The rand reached a record low of R19.03 against the US dollar on Friday after Fitch downgraded South Africa’s credit rating another notch.
Fitch lowered the country’s long-term foreign currency debt from BB+ to BB with a negative outlook, because of a “lack of a clear path towards government debt stabilisation” and the impact of the Covid-19 pandemic.
“The negative outlook reflects the prospect of further significant upside pressure on government debt and additional downside risks associated with the global shock,” Fitch said.
The rand is now nearly 40% weaker than at the same point last year. It has been sliding since Moody’s downgraded the country’s credit rating to junk status last week and is expected to sink through the R20 per US dollar mark soon.
Fitch forecasts South Africa’s GDP to contract by 3.8 percent in 2020 due to the coronavirus crisis and the recession which the country slipped into in the final quarter of 2019.
Africa’s most industrialised country is only expected to moderately recover by 1.7 percent in 2021.
Last week Moody’s downgraded the government’s debt to junk status citing a “continuing deterioration in fiscal strength and structurally very weak growth”.

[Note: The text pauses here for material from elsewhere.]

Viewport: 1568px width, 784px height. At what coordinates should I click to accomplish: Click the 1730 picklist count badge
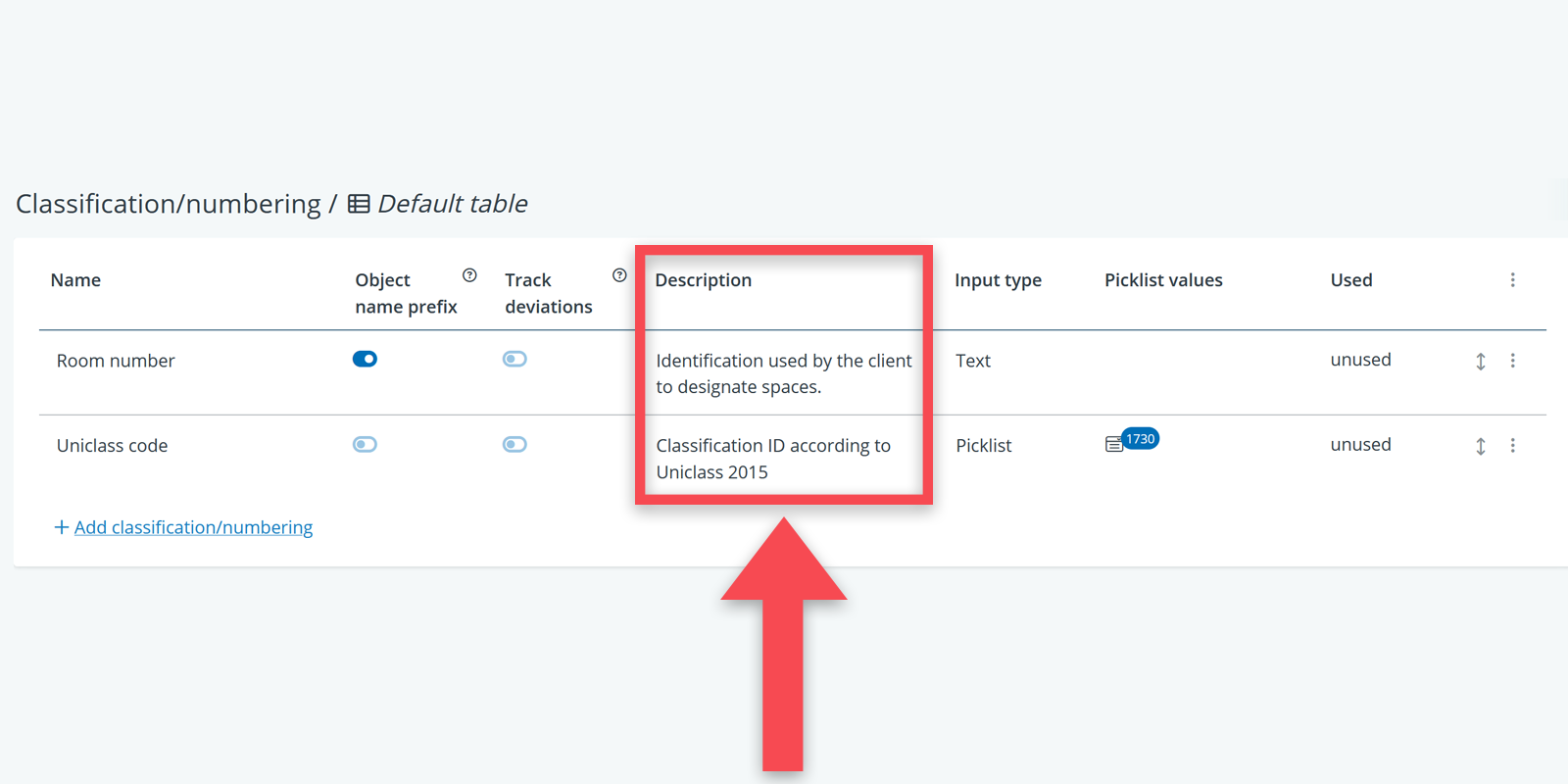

The latest downgrade came as the country observed its eighth day of a nationwide lockdown aimed at curbing the spread of the novel coronavirus.

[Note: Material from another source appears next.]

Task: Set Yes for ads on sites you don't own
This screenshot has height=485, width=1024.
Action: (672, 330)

The tally in Africa’s worst-affected country now stands at 1,505 infections with seven deaths.
The “government is seized with addressing and minimising the impact of Covid-19, implementing measures to improve economic growth and setting government finances on a sustainable trajectory,” Finance Minister Tito Mboweni said in a statement.
South Africa has posted its weakest growth rates ever in the past five years — never exceeding 1.3 percent and in some years falling below one percent.